Saturday, October 30, 1999

Life’s last big job --
being a good grandparent

Because one or the other of us was sick, I hadn't seen my 3-year-old grandson Corwin in more than a week and was looking forward to his visit last Sunday.

He arrived fast asleep. What's more, my daughter Treena had been called in to work and they wouldn't be able to stay long.

No matter. I took Corwin into my lap. I thought of waking him to get some real mileage out of him, but decided to let him sleep. He lazily opened his eyes, gave me a little nod of approval, went back to sleep. It was a big improvement from when he used to scream in terror when he found himself in my hands.

It's funny how life's priorities change. First it's starting a career, then raising a family. Now, a primary goal is to be as good a grandparent to Corwin as my Bubbie was to me.
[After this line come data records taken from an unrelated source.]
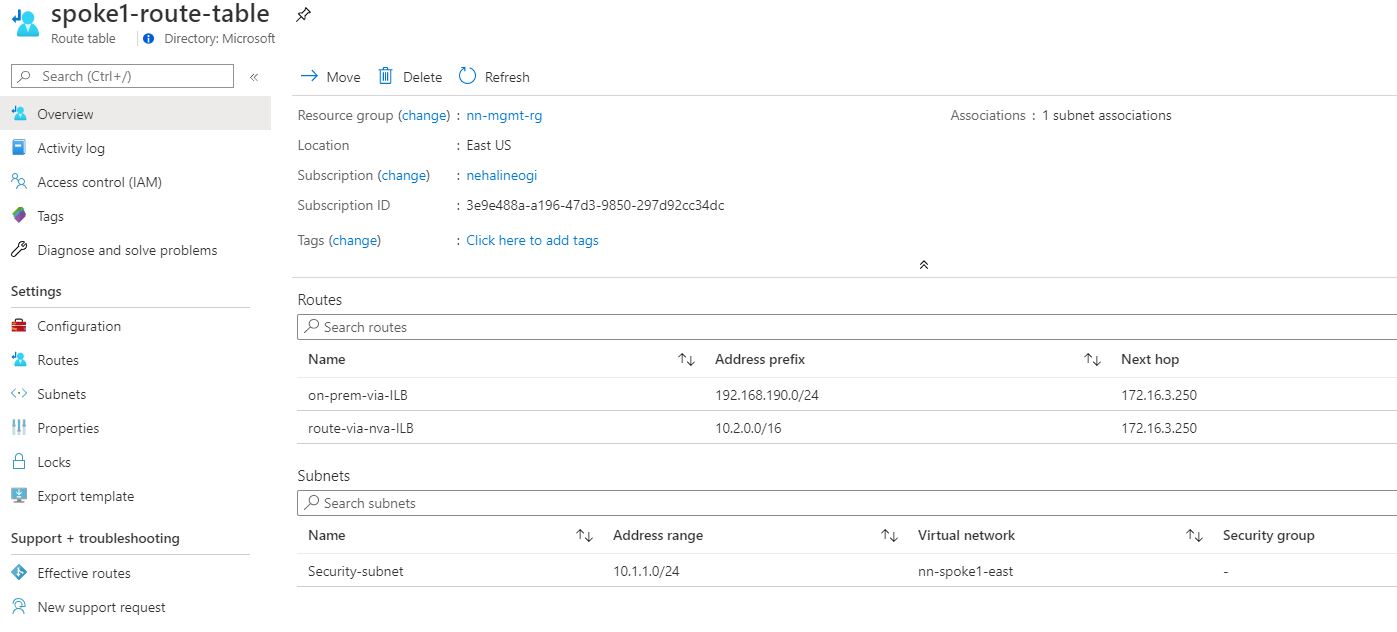Select the Routes settings icon
This screenshot has height=632, width=1397.
[x=20, y=359]
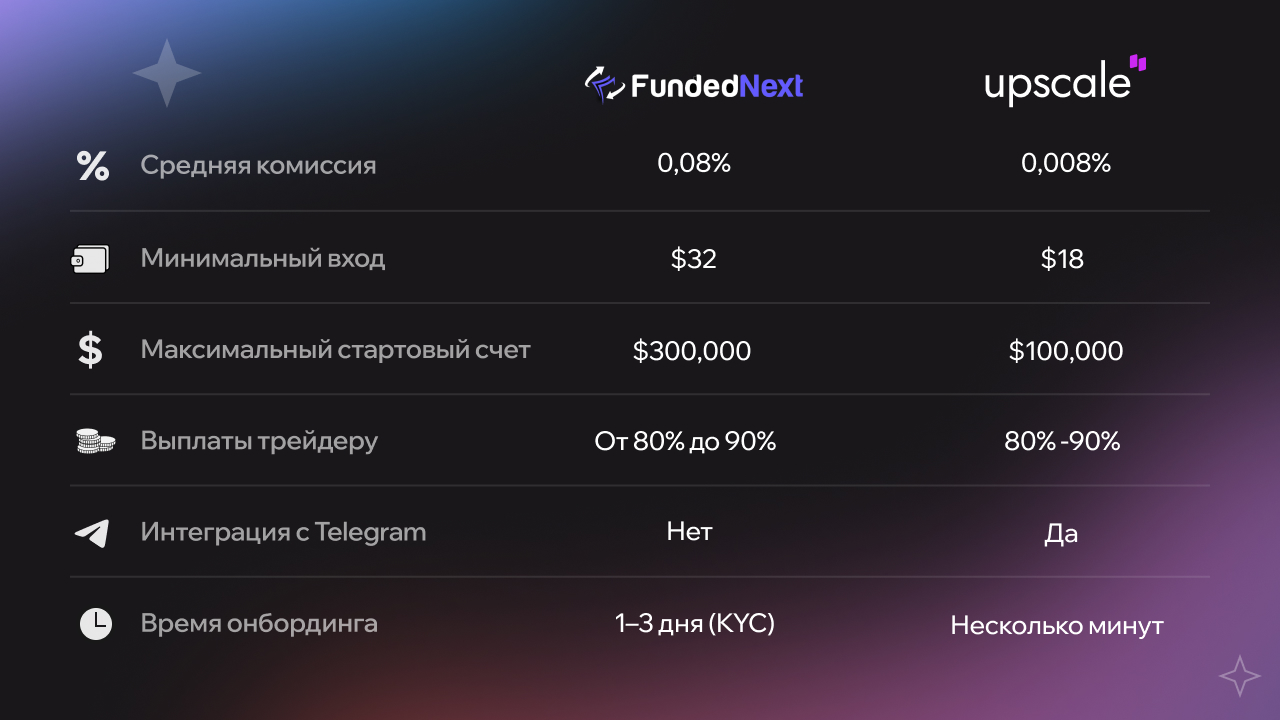This screenshot has height=720, width=1280.
Task: Click the FundedNext logo
Action: click(x=694, y=86)
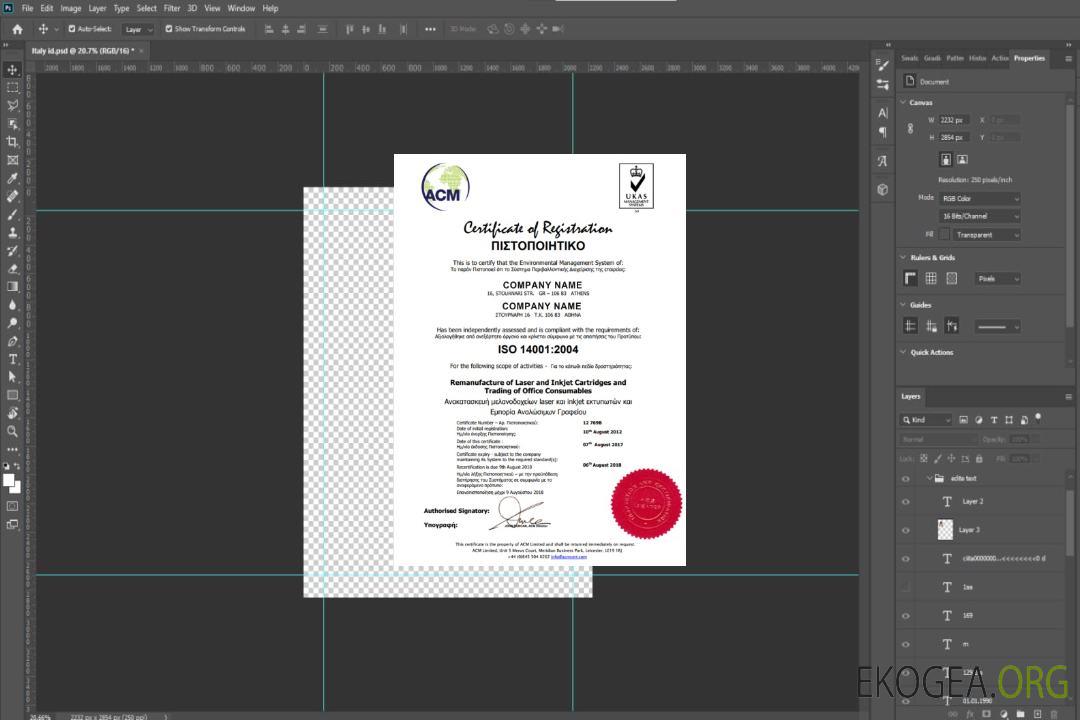The image size is (1080, 720).
Task: Open the 16 Bits/Channel dropdown
Action: coord(980,216)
It started when he was born and I wasn't ready to be called Grandpa. I wanted to be called the male equivalent of Bubbie, but didn't know what it was. I phoned my sister Debbie, who told me the name I was looking for was Zeyde. I had to track down a Hebrew scholar on the Internet to find out how to spell it.

I've thought a lot about what made Bubbie such a great grandmother.

She was an independent woman who outlasted two husbands and raised two sons to whom she was fiercely devoted. She had a beauty shop in the Fairfax district of Los Angeles that served primarily older Jewish women.

This was a fascinating place to a 6-year-old and the first great thing about Bubbie was that she didn't have anxiety attacks when my sisters and I ran around her shop exploring as she worked. In fact, she enjoyed showing us off to her customers when we emerged from behind the mysterious curtains hiding the exotic equipment.

Bubbie was never too busy for us and always stopped what she was doing when we wanted her attention. She took our transgressions in stride and I can never remember her angry with us.

Bubbie loved animals and always had a stray cat or parakeet around for us to play with. There was always a Hershey bar to eat and cream soda to drink.

She loved to see the world -- by tramp steamer for international travel and Greyhound bus for domestic. She took me to the 1960 World's Fair in Seattle by Greyhound in one of my finest adventures.

Bubbie was of immigrant blue-collar stock and was determined that education would spare the grandchildren her hardships. I was permitted to ride the big ferris wheel in Seattle, but only after three days of studious observance of the science and cultural exhibits.

A devoted New Deal Democrat, she took me to the palatial Pantages Theatre in Hollywood to see "Sunrise at Campobello," the story of Franklin D. Roosevelt's life. When I had headaches that I eventually outgrew, she took me to every specialist in L.A. trying to find me relief.

People mostly remember Bubbie's radiant smile and hearty laugh that caused her to jiggle from her jowls to her belly.

My Mom visited this year and paid me a great compliment.

"You remind me of Bubbie the way you open up to Corwin," she said. "Your face lights up the same way. The happiest part of her day was when she saw her grandchildren."

Mine, too.

David Shapiro is managing editor of the Star-Bulletin.